SOURCE INFORMATION:
*****

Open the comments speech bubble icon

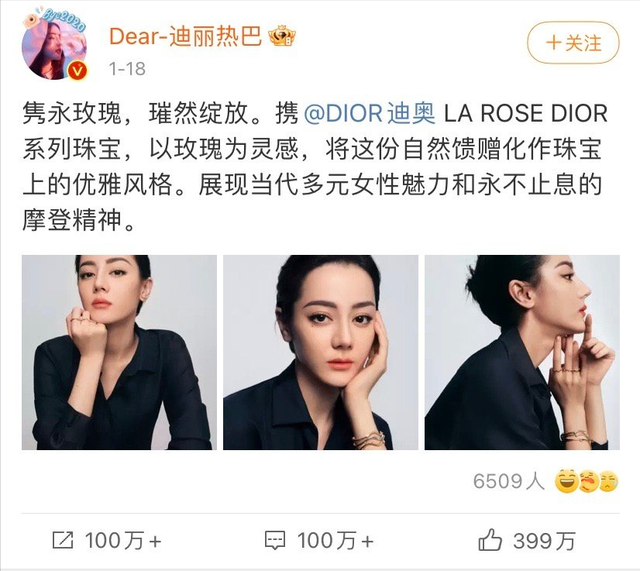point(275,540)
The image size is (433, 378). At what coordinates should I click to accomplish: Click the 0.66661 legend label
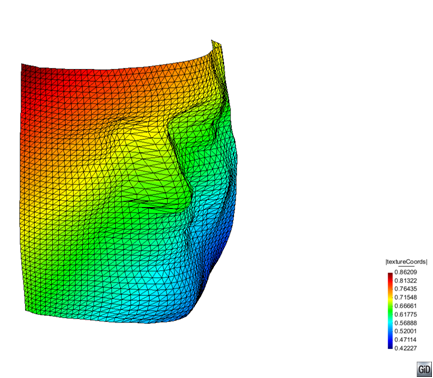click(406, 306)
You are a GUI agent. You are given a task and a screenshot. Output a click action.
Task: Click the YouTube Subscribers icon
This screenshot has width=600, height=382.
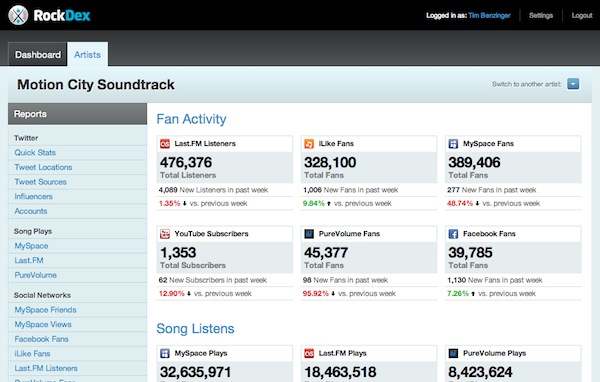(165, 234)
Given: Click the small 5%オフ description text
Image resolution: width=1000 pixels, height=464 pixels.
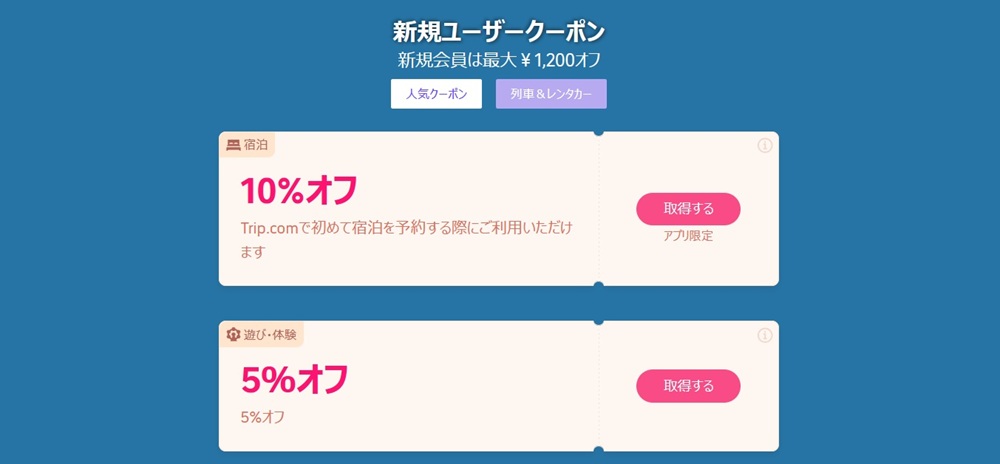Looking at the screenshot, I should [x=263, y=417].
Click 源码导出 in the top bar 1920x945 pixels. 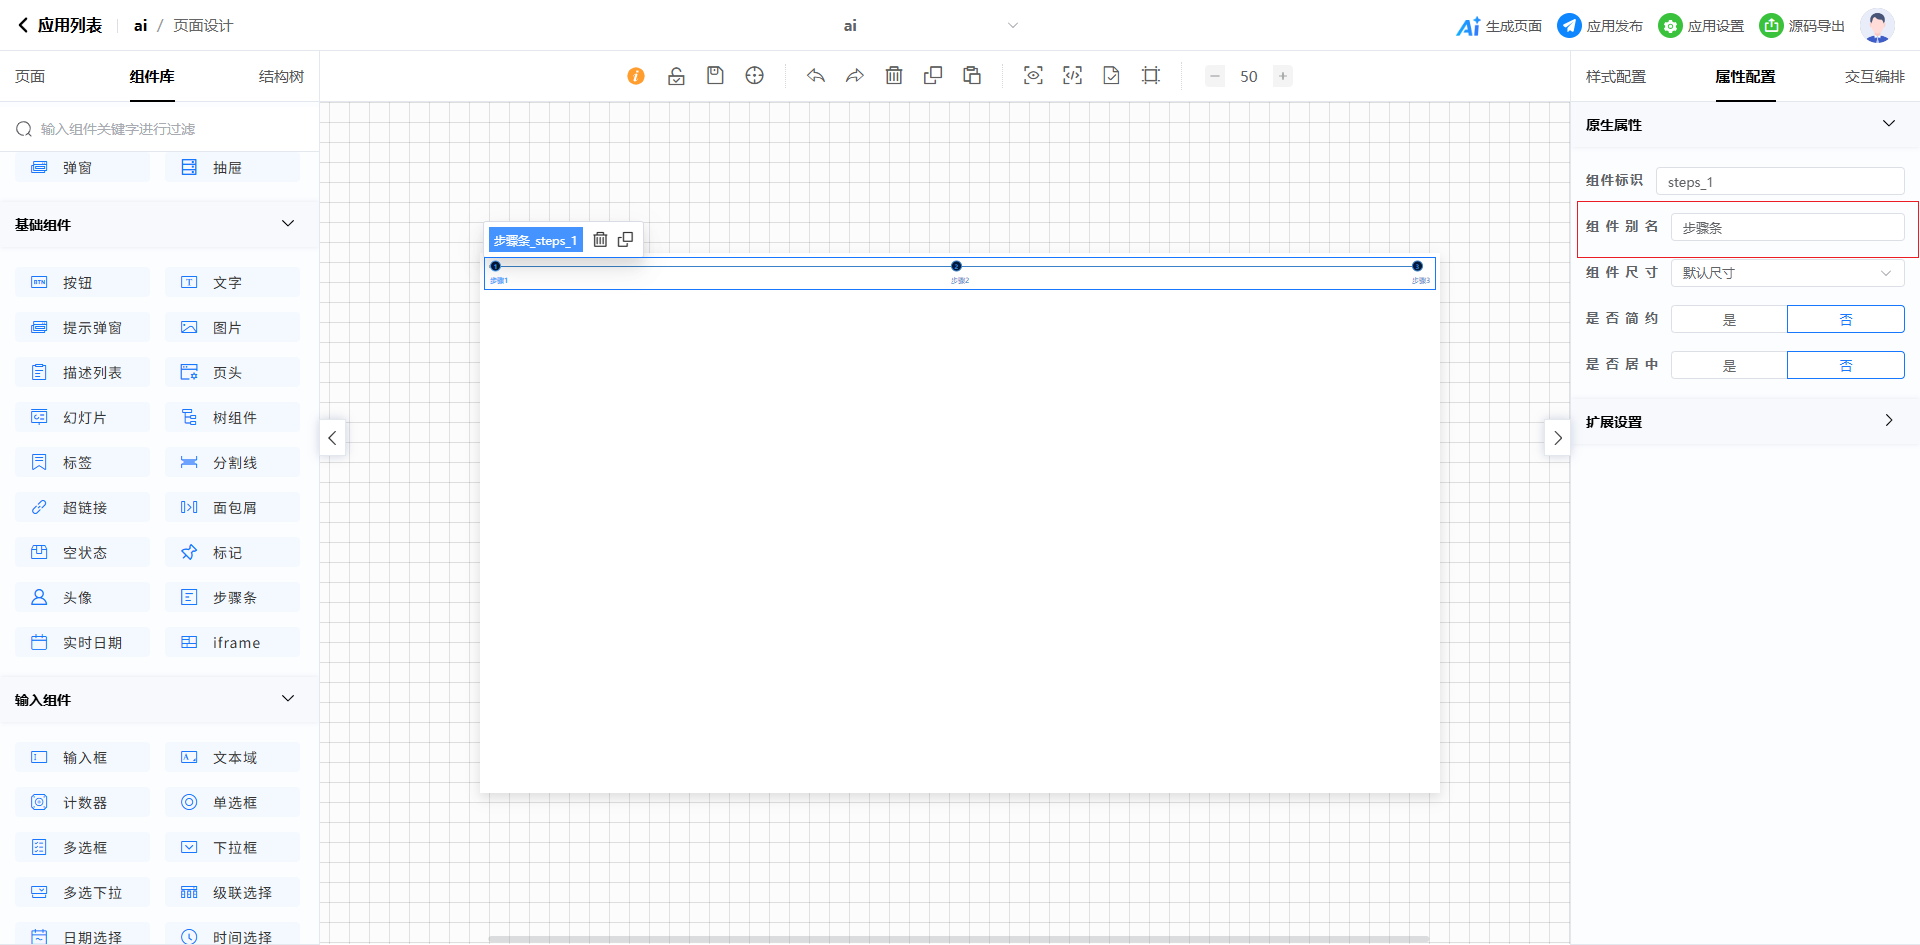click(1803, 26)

*****

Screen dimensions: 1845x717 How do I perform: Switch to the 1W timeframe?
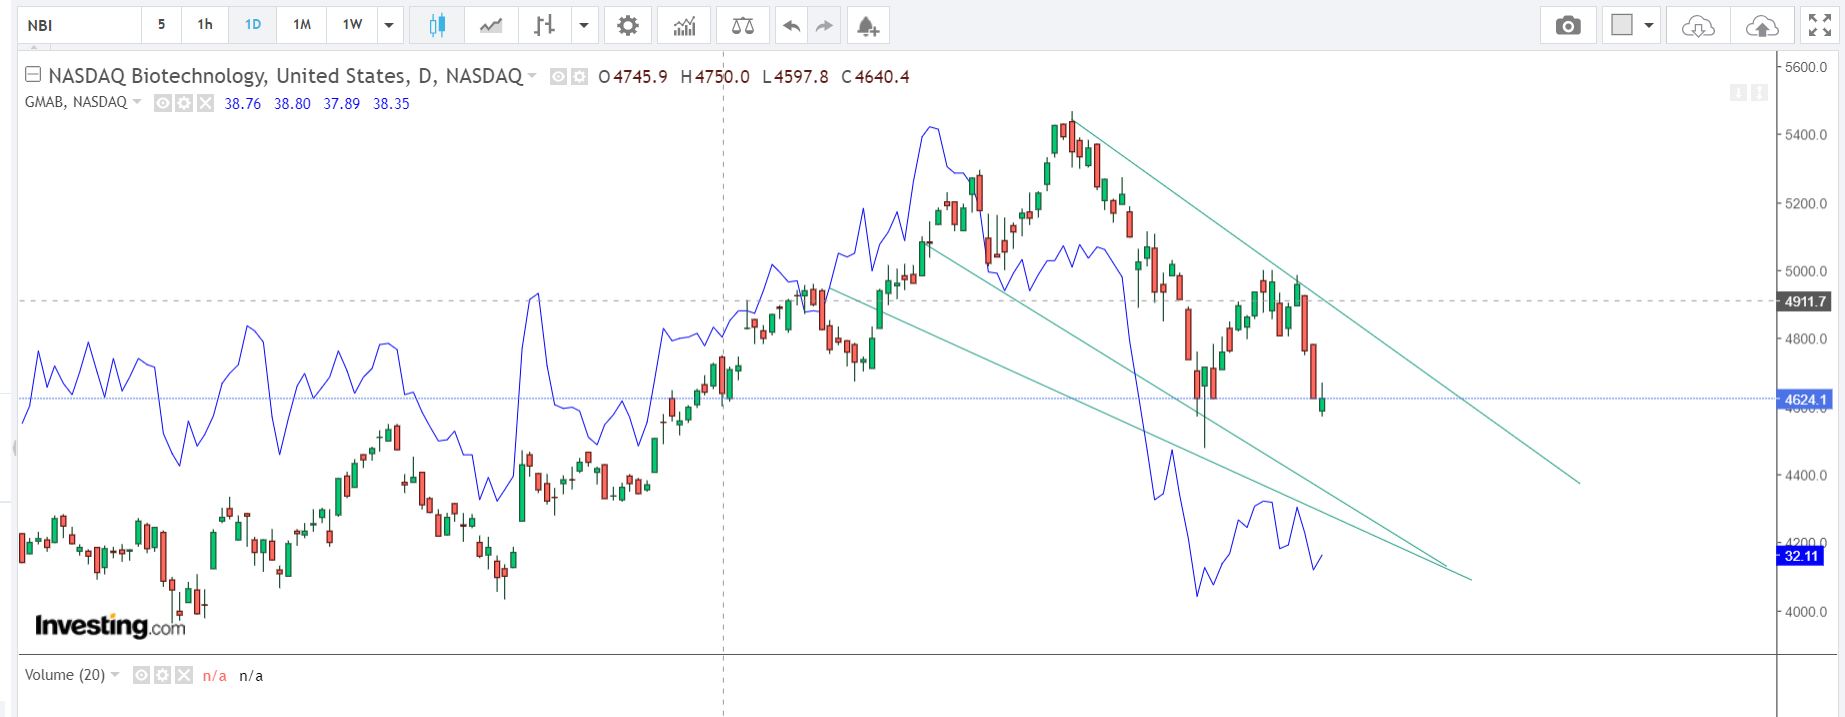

*****

Given the entries above, transcribe exactly the lines from the one holding "Open the comments speech bubble icon" through the one holding "Given: Click the small 5%オフ description text"; pictures do not belong in the transcription.

Open the comments speech bubble icon

point(275,540)
The image size is (433, 378). At what coordinates should I click to accomplish: Click the 0.66661 legend label
click(406, 306)
You are a GUI agent. You are given a task and a screenshot. Output a click action.
Task: Click the YouTube Subscribers icon
This screenshot has width=600, height=382.
(165, 234)
Given: Click the small 5%オフ description text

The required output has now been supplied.